# [Work instructions]
Whatever pictures the entries hold, omit them, and output exactly the lines from the one containing "The Gridiron Elite (291, 1572)" through the final line.

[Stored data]

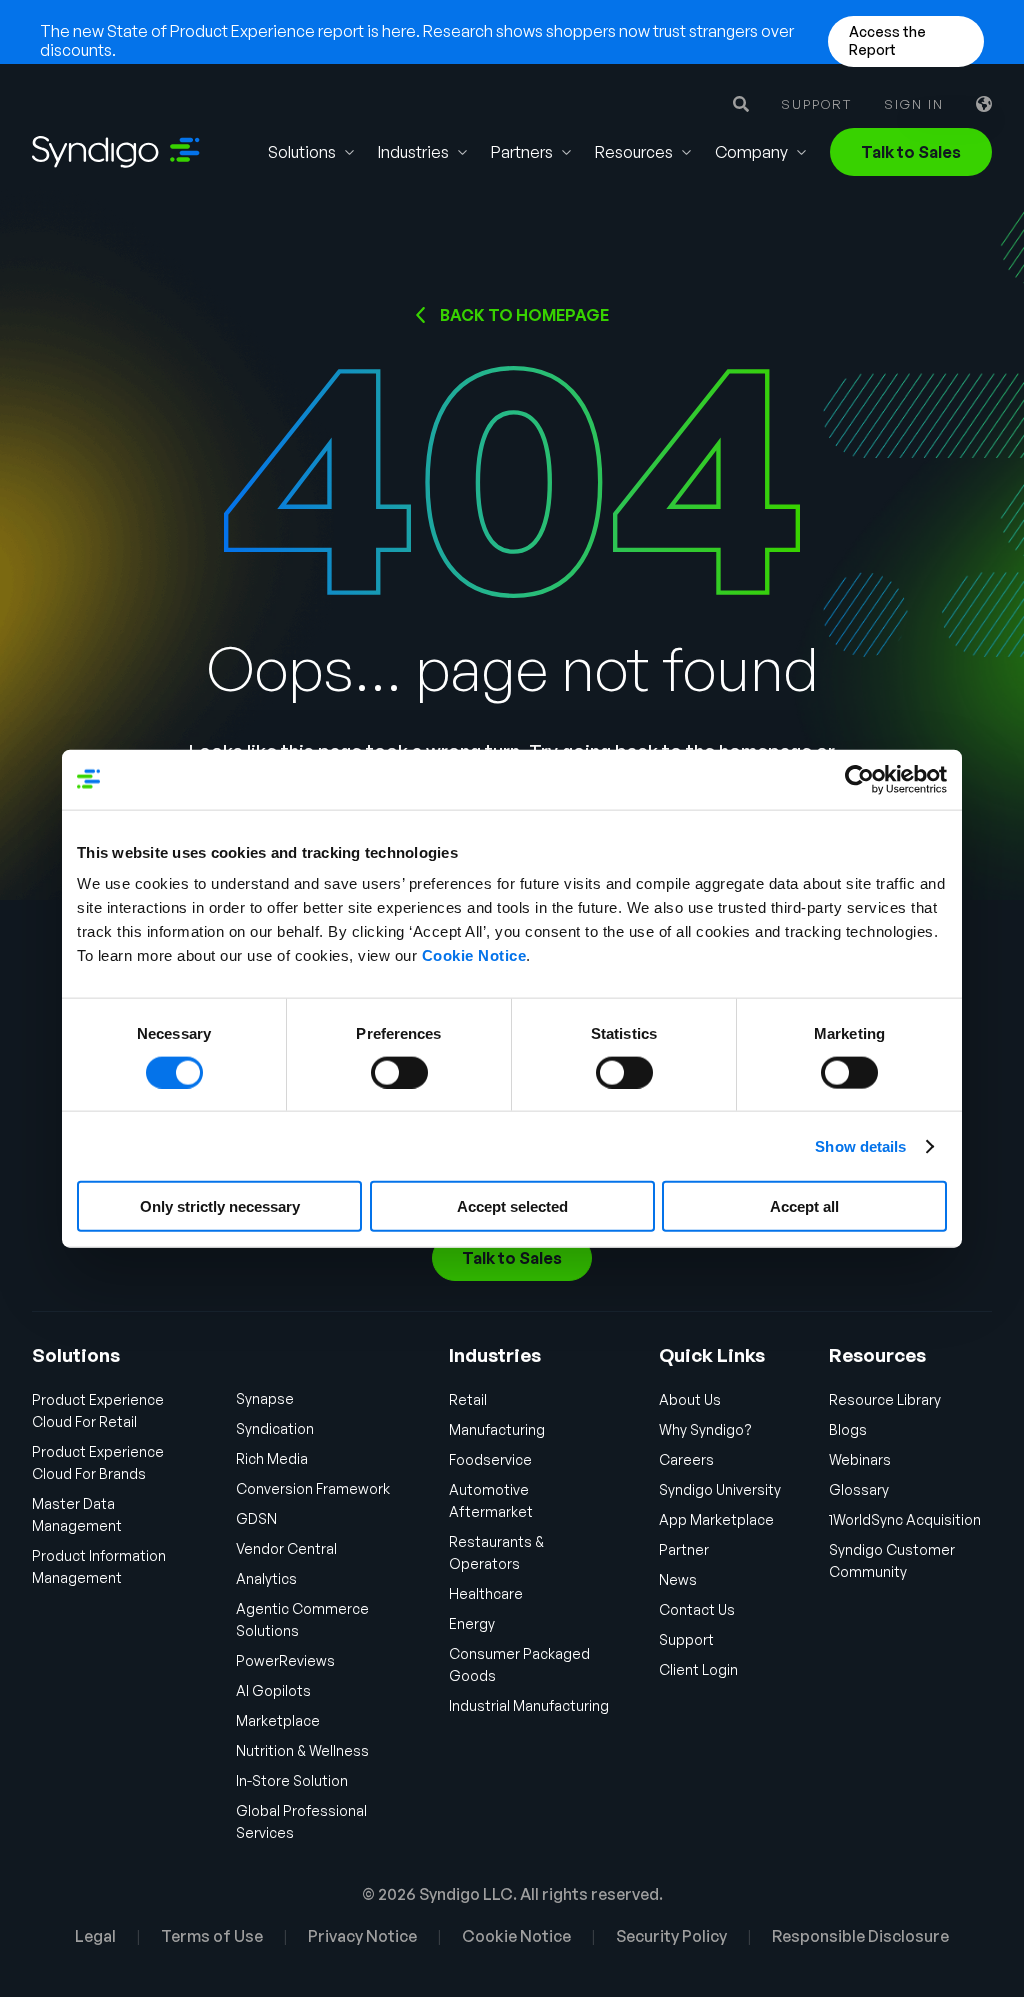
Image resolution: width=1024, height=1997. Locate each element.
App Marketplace (716, 1519)
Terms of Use (212, 1936)
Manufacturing (497, 1429)
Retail (468, 1399)
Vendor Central (286, 1548)
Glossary (859, 1489)
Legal (95, 1936)
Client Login (698, 1669)
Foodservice (490, 1459)
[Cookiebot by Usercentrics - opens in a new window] (859, 779)
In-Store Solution (292, 1780)
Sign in (914, 104)
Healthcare (486, 1593)
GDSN (256, 1518)
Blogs (848, 1429)
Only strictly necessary (220, 1206)
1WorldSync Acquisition (905, 1519)
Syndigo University (720, 1489)
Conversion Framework (313, 1488)
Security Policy (671, 1936)
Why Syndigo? (705, 1429)
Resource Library (885, 1399)
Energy (472, 1623)
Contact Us (697, 1609)
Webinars (860, 1459)
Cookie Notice (474, 955)
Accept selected (512, 1206)
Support (816, 104)
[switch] (399, 1072)
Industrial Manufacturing (529, 1705)
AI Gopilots (273, 1690)
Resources (634, 152)
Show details (860, 1145)
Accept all (804, 1206)
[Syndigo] (116, 152)
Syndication (275, 1428)
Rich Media (272, 1458)
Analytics (266, 1578)
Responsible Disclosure (860, 1936)
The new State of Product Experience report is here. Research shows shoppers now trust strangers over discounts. (417, 40)
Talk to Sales (911, 152)
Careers (686, 1459)
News (678, 1579)
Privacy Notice (362, 1936)
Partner (684, 1549)
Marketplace (278, 1720)
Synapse (265, 1398)
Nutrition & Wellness (302, 1750)
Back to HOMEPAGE (524, 315)
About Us (690, 1399)
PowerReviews (285, 1660)
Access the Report (887, 40)
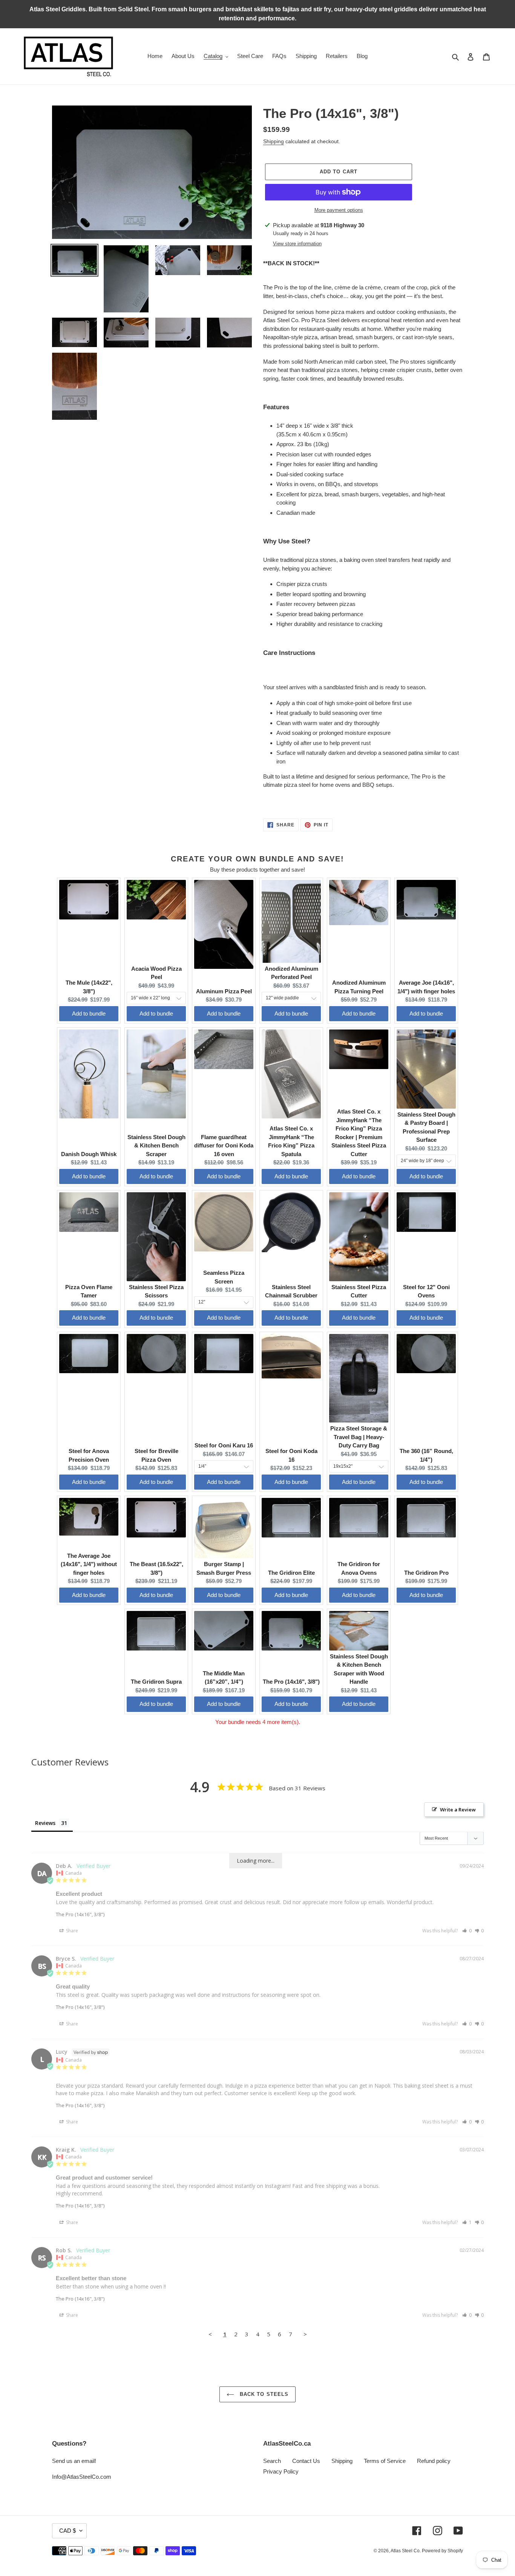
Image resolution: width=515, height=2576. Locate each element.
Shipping (273, 141)
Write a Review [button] (458, 1809)
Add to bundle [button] (89, 1013)
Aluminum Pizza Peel (224, 991)
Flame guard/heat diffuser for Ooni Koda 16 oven (223, 1145)
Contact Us (306, 2461)
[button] (467, 1930)
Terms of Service (385, 2461)
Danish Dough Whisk (88, 1154)
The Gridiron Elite (291, 1572)
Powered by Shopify (442, 2550)
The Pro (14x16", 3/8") (291, 1681)
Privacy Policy (281, 2471)
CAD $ (67, 2530)
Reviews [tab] (45, 1822)
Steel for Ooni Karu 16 (224, 1445)
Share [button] (71, 1930)
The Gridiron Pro (426, 1572)
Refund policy (434, 2461)
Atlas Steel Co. (406, 2550)
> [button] (305, 2334)
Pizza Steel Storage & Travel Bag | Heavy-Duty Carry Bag (358, 1437)
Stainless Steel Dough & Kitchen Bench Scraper (156, 1145)
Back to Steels (263, 2394)
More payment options (338, 210)
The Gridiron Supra (156, 1681)
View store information (297, 243)
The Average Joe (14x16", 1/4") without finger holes (89, 1564)
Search (272, 2461)
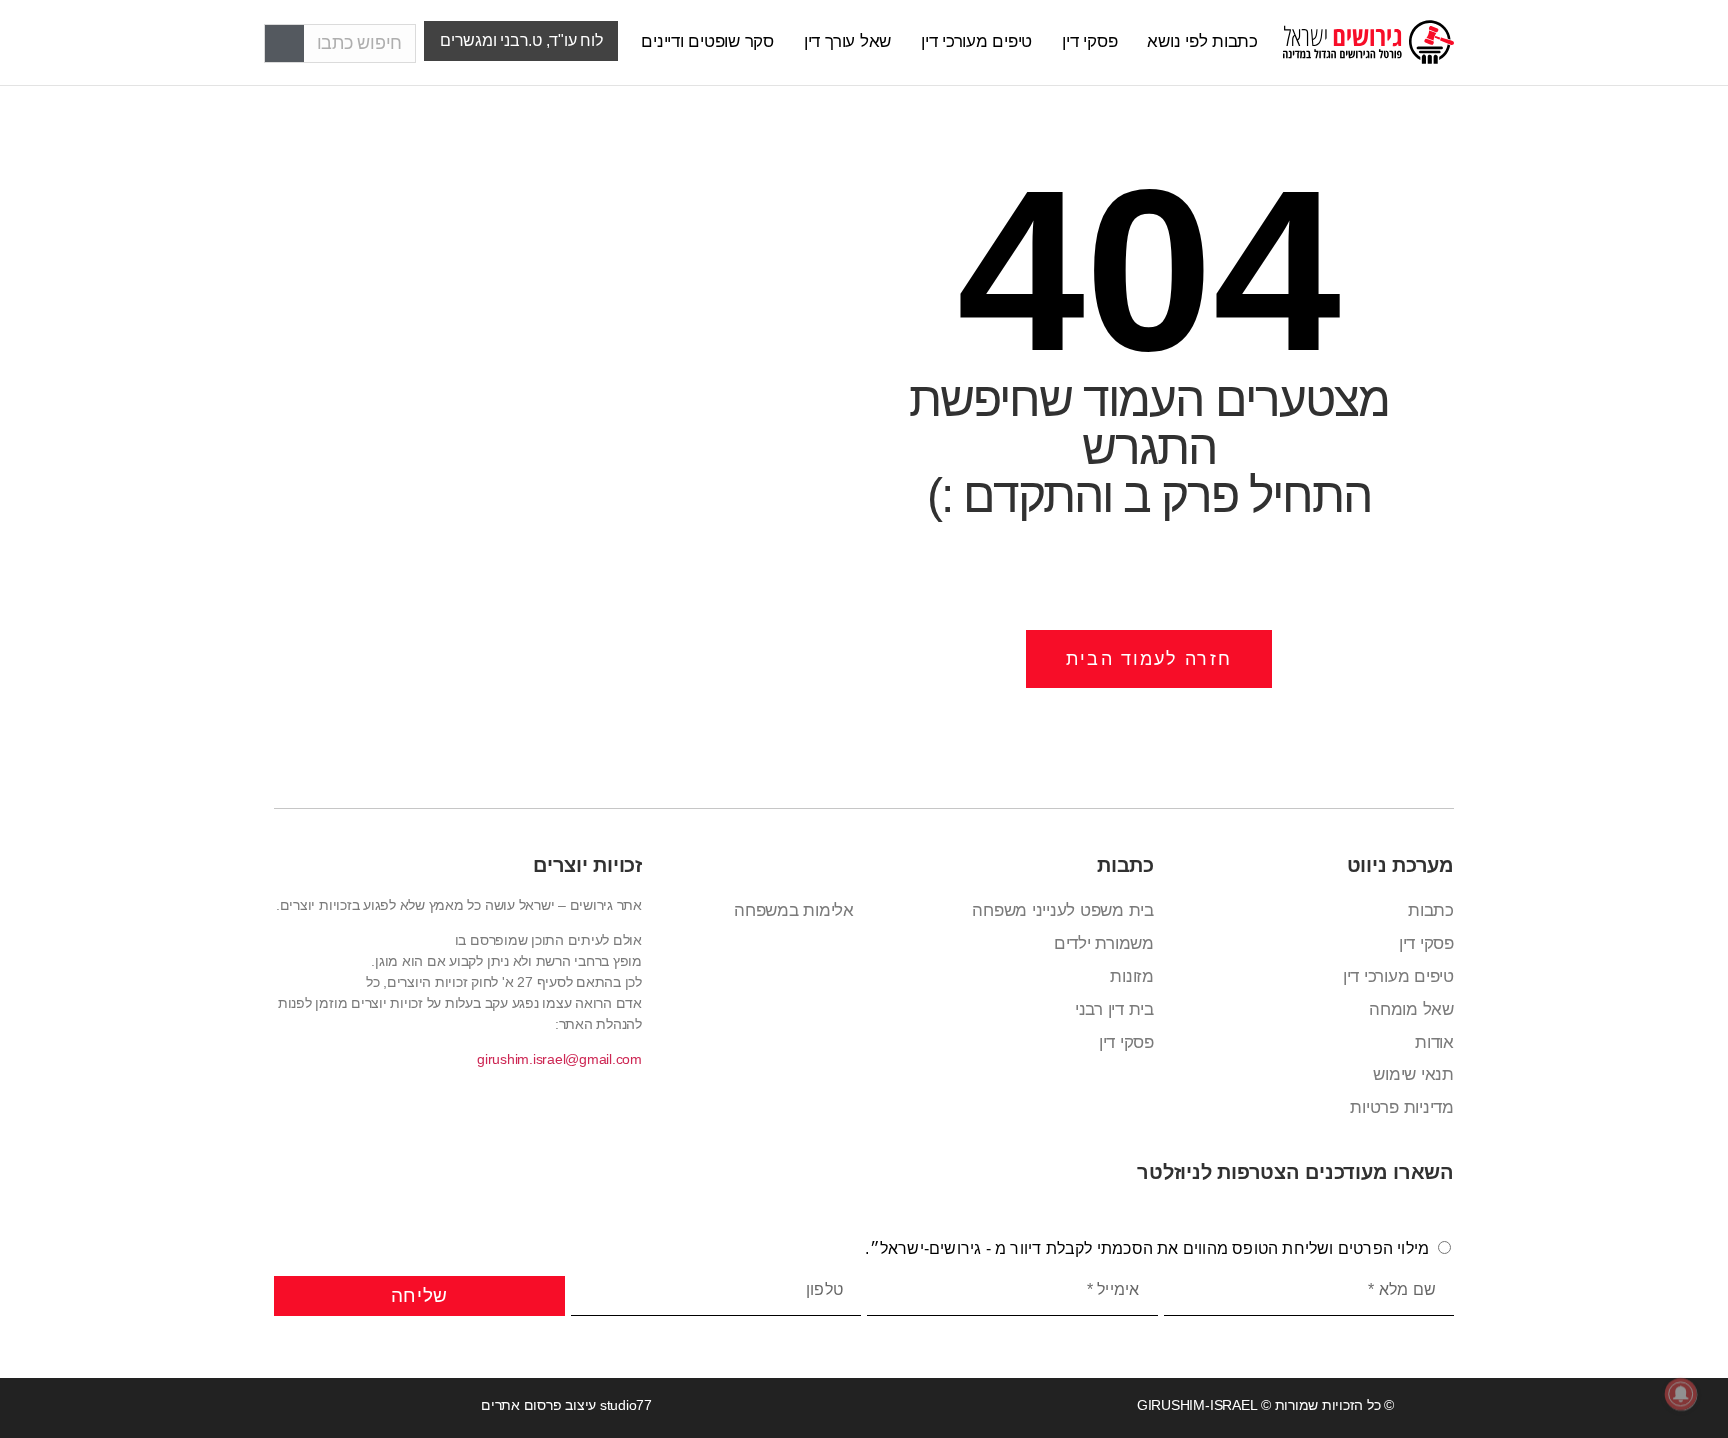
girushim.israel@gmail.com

# [Response area]
The Gridiron Elite (291, 1572)
Powered by Shopify (442, 2550)
The Pro (14x16", 3/8") (291, 1681)
Privacy Policy (281, 2471)
CAD $ (67, 2530)
Reviews [tab] (45, 1822)
Steel for Ooni Karu 16 (224, 1445)
Share [button] (71, 1930)
The Gridiron Pro (426, 1572)
Refund policy (434, 2461)
Atlas Steel Co. (406, 2550)
> [button] (305, 2334)
Pizza Steel Storage & Travel Bag | Heavy-Duty Carry Bag (358, 1437)
Stainless Steel Dough & Kitchen Bench Scraper (156, 1145)
Back to Steels (263, 2394)
More payment options (338, 210)
The Gridiron Supra (156, 1681)
View store information (297, 243)
The Average Joe (14x16", 1/4") without finger holes (89, 1564)
Search (272, 2461)
girushim.israel@gmail.com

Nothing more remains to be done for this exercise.